Extremists yell more loudly and provide more compelling images than moderates. Thus, they become the only people that anyone hears. BHL points out that Western governments have tended to ignore the horrors provoked by this Islamo-fascism—the fatwa against author Salman Rushdie being one of the most obvious—and follow a policy of appeasement.
BHL denounces this policy:
Appeasement of violent radicalism only encourages more of the same. As a consequence, we find ourselves in an undeclared state of intellectual emergency, one that, regrettably, has given rise to the states of emergency that our governments proclaim in the wake of terrorist attacks.
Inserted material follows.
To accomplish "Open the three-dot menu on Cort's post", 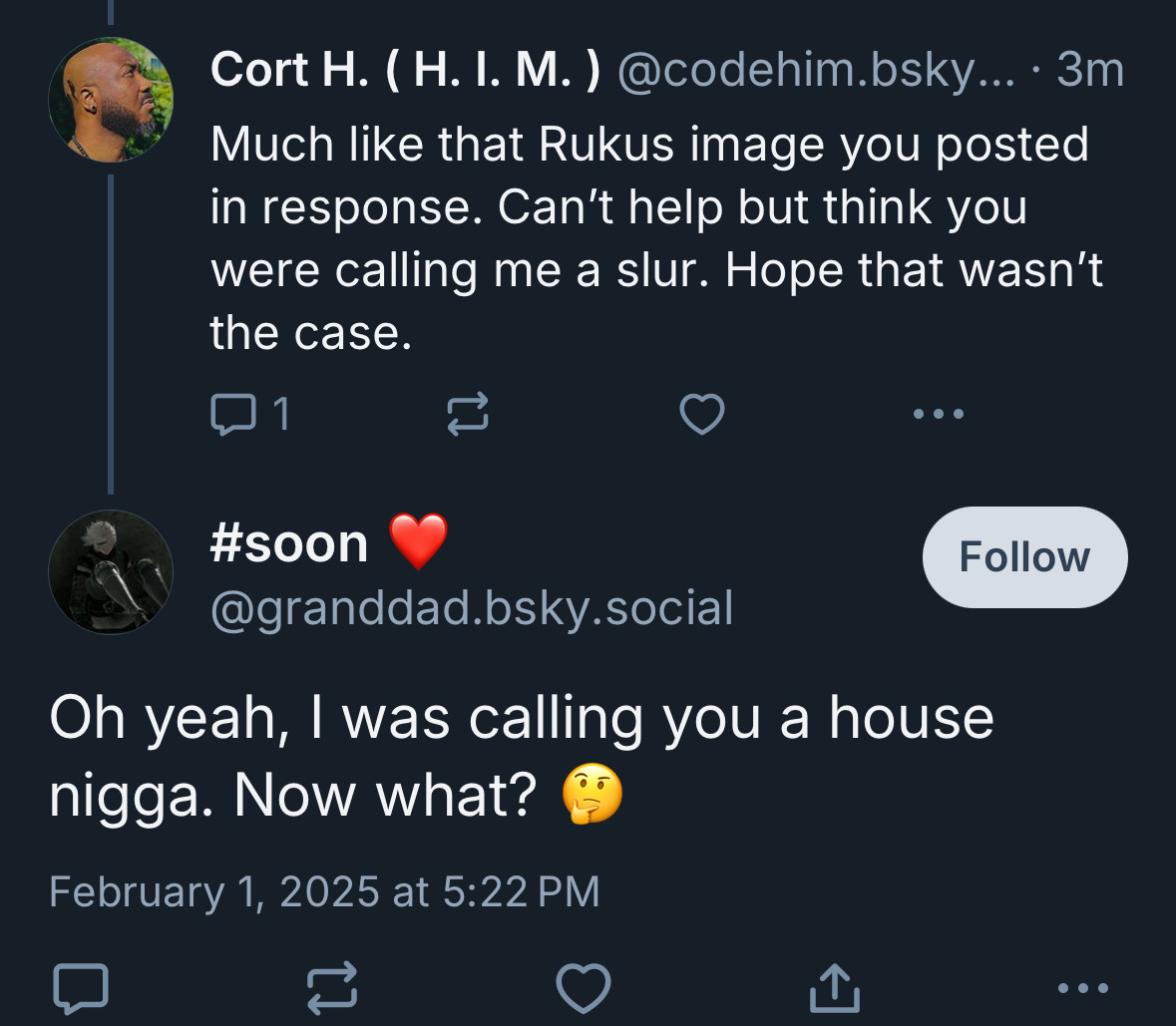I will click(939, 413).
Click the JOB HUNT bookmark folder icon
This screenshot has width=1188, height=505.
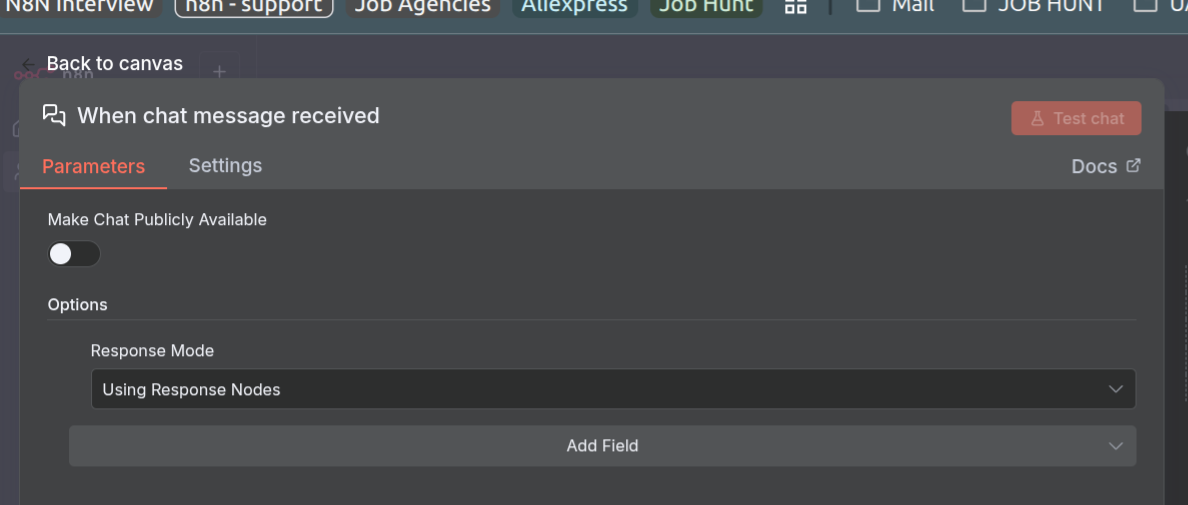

Dealing with this emergency requires, above all, saying and doing the opposite of what has most often been said and done. Specifically, we must call a spade a spade. An Islamist may be a lost Muslim or a Muslim gone astray, but he or she is a Muslim all the same. We must stop repeating ad nauseam that these aberrant Muslims have “nothing to do with Islam.”
How can we fight this scourge? BHL continues:
Once we do that, we must devote ourselves to identifying, untangling, and exposing the networks of Islamic hate and terror with the same energy and ingenuity that are now being applied to unraveling the global schemes of tax evaders. How long will we have to wait for the Panama Papers of Salafism? What is stopping the great newspapers from flushing out from the dark web the Mossack Fonsecas of global jihad and its criminal offshore companies?
The great newspapers that were afraid to run caricatures of the Prophet Mohammed are not very likely to take up the fight against the Islamists. At least, they are not very likely to do it without the politicians leading the way. And, as long as the American president is leading the appeasement brigade, that is unlikely to happen.
BHL suggests that we ought to support those Muslims who are fighting the jihadis:
We must also aid, encourage, and ideologically arm Muslims who reject the Islam of hate in favor of an Islam respectful of women, their faces, and their rights, as well as of human rights in general. Is that not what we did in the not-so-distant past with regard to the brave people we called dissidents in the Soviet world? And were we not right, at the time, to ignore those who told us that the dissidents were a minority who would never, ever, prevail against the granite ideology of communism?
Even-handed and neutral is just a nice way to practice appeasement. Taking sides means that we might not always like the people we are allied with. And yet, since it’s about taking sides, we ought to support fully the government of President el Sisi in Egypt. And we ought to join his government in denouncing the Muslim Brotherhood as a terrorist organization.
But, it also means taking sides in the war between the Palestinian terrorists and the Israelis. Europeans think that by attacking Israel they can buy some protection from the Islamists. In that they are wrong. Their attitude has convinced the jihadis that Europeans are weak and soft, sure losers in this civilizational war.
American politicians who believe that they must be neutral in the struggle are equally wrong- headed, no matter how tough they appear.